У людей, знавших его поверхностно, и даже у многих из тех, кто тесно с ним общался годы и годы, Мережковский чаще всего вызывал антипатию, порой — откровенную неприязнь, которая чувствуется, несмотря на почтительную оценку дарований и заслуг мыслителя, никогда не страдавшего низкой самооценкой. Прочитав в 1911 году «Александра I», лучший из его исторических романов, Блок записывает в дневнике: «Брезгливый, рассудочный, недобрый» автор, «а тревожит… красота местами неслыханная». Философские построения и пророчества этого автора не убеждают Блока, и не оттого, что он их находит некорректными, а по причине постоянно чувствующейся рассудочности: сплошное умствование, ни грана живого чувства. Это Блок подмечал у Мережковского и раньше («говорит: „Гряди Господи“, как будто: „Зина, нет ли молока?“»). И вообще «нельзя так вопить о том, о чем непременно понижается голос».

В эмиграции заметно усилились и приверженность к сухому теоретизированию, и сознание своей исключительности, а отзывы о Мережковском — за немногими исключениями — стали еще более ироничными, часто и насмешливыми. Бунина поражает абсолютная уверенность Дмитрия Сергеевича относительно того, что его ждет за гробом, — там его душа будет вместе с Лермонтовым, — и в дневниках появляется запись: «У него плохой характер». Это 1921 год, впоследствии бунинские отзывы станут намного более жесткими, да и от высокоумных бесед за чайным столом по воскресеньям он начнет уклоняться, не скрывая, что ему глубоко неприятен весь этот тон и стиль.

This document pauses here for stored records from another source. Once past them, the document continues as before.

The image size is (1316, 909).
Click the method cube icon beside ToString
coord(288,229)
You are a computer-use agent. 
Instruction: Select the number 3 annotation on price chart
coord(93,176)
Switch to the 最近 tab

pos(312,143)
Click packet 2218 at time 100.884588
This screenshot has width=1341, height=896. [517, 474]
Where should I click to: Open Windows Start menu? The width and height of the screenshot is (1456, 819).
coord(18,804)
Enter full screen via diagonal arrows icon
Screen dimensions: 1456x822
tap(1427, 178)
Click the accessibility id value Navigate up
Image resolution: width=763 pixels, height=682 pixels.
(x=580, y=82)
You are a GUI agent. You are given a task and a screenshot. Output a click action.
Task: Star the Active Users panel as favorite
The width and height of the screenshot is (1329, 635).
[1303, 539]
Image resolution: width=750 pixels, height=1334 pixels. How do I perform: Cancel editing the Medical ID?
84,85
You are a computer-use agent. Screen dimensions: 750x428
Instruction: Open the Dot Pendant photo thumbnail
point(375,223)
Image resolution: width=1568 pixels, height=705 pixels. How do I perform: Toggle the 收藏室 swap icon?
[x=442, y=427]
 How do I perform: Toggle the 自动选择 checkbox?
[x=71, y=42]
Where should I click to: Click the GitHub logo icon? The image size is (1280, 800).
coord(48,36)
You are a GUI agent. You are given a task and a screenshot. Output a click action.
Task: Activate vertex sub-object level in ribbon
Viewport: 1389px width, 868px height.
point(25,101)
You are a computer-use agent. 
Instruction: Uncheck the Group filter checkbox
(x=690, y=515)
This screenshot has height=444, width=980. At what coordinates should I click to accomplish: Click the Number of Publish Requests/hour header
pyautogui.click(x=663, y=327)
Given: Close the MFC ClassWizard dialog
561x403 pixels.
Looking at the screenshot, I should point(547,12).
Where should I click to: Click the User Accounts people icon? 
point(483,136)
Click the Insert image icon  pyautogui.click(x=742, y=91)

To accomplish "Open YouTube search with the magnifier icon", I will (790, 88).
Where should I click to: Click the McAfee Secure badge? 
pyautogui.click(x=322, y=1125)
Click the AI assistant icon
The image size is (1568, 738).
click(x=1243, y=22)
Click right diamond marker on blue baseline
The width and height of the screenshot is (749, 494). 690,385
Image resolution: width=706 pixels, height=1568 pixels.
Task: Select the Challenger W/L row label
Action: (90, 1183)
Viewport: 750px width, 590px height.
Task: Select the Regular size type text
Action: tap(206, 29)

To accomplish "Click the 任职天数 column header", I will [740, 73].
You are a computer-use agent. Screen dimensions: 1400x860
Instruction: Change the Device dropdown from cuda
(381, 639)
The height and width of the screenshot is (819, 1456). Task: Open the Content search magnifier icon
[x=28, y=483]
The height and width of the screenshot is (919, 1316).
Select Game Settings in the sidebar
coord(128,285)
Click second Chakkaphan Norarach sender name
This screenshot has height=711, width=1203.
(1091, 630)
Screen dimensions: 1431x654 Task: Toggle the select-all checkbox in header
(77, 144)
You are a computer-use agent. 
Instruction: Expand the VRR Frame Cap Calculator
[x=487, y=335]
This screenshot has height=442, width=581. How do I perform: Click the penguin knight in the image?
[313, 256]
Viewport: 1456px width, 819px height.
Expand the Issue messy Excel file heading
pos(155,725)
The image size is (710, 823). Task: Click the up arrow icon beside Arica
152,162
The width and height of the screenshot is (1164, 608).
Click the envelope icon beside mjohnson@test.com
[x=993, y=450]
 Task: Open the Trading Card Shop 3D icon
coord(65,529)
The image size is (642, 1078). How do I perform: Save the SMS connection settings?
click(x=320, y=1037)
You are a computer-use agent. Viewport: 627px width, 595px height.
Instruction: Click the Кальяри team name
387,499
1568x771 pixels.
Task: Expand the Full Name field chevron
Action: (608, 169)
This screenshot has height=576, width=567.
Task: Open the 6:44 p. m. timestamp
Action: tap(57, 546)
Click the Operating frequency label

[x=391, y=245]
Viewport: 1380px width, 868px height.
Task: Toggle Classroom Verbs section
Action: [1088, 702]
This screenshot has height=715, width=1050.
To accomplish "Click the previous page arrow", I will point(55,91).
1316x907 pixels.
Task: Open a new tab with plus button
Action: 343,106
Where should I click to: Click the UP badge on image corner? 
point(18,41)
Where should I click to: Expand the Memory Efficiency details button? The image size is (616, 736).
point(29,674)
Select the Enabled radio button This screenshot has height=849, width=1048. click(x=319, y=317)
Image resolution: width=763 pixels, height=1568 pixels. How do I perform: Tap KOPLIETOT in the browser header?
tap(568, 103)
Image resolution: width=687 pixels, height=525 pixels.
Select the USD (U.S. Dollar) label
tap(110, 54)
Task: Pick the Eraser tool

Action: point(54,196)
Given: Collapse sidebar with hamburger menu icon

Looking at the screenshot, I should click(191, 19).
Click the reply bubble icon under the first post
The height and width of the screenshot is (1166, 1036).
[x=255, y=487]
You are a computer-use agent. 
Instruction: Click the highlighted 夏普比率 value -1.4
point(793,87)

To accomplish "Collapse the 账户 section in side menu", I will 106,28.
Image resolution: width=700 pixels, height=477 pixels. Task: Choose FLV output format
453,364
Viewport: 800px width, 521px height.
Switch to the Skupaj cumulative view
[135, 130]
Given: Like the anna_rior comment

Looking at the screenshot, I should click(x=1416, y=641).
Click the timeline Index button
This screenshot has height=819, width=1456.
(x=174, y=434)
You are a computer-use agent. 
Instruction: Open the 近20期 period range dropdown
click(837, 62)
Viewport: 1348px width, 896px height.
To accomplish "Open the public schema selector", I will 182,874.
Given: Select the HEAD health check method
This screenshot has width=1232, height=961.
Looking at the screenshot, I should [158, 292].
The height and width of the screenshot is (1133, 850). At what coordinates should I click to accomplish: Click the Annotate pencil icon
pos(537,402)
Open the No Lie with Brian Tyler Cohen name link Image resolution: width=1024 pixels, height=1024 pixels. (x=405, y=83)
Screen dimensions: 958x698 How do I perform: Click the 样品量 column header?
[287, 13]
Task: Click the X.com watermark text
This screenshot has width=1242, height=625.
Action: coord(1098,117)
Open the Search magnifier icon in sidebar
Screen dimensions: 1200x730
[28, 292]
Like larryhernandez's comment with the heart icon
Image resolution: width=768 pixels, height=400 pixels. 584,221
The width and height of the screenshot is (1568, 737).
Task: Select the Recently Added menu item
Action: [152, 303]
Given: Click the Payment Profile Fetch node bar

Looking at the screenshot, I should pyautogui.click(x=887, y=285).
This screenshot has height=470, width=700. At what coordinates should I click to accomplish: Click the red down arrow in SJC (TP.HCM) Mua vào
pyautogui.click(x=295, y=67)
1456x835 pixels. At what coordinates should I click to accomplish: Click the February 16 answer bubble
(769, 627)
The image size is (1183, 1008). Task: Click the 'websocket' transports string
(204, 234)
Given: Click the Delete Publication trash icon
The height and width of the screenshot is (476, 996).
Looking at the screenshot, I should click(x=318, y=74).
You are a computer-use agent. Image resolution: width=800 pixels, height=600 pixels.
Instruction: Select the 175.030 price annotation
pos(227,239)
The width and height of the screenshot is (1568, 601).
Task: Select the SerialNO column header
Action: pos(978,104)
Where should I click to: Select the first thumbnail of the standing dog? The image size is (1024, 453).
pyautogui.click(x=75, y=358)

Вера Бунина перепишет в их совместный с Иваном Алексеевичем дневник письмо от старого литературного знакомца Амфитеатрова, который прочел только что изданную в Белграде книгу Мережковского «Иисус Неизвестный», в глазах автора главный труд его жизни: «Тщетно искал в нем хотя бы одной новой мысли, а тем более „нового слова“. Сплошной монтаж (в старину плагиатом звали) вперемежку с кимвалом, пусто гремящим». Никаких возражений или уточнений со стороны Бунина не последует, он, скорее всего, даже и не открыл или не осилил этот монументальный том. К 1932 году, когда книга появилась из печати, их отношения с Мережковским испорчены непоправимо. Мережковский ждет Нобелевской премии, не допуская мысли, что у него может оказаться достойный русский соперник. Когда выбор падет на Бунина, Мережковский этого не простит: ни шведским академикам, ни лауреату.

Молодые, которых в квартире на Колонель Бонне подвергают пристрастному суду (один из них сравнил этот салон с крепостным театром, где нечего ожидать «целомудрия, чести, благородства»), обычно относятся к воскресным чаепитиям как к нудной обязанности, выполняемой исключительно из-за риска непослушанием погубить свою литературную репутацию. И, отдав необходимую дань, направляются в кафе по соседству, чтобы отвести душу в злословии. А ведь для Мережковских такие смотры чрезвычайно важны. Испытывается на верность их убеждение, что в совдепии молодое поколение в массе своей погублено из-за отсутствия свободы и, хотя «надеждой не руководит география», все-таки будущая вольная Россия создается не теми, «из кого уже вынута душа или исковеркана», а непогубленным эмигрантским поколением нынешних двадцатилетних. Гиппиус страстно это доказывала в своей нашумевшей статье 1926 года «Мальчики и девочки», противопоставляя зарубежную «раннюю молодежь, полудетей, людей послезавтрашних» тем бесплеменным детенышам, «что ныне завелись под СССРским владычеством», равно как «старым и лысым», во всем изверившимся парижанам, которые некогда с гордостью относили себя к российской «передовой интеллигенции». На воскресеньях нередко возникает и эта тема. «Полудети» вежливо слушают, не вступают в полемику, но мыслят по-своему, не так, как желалось бы наставникам.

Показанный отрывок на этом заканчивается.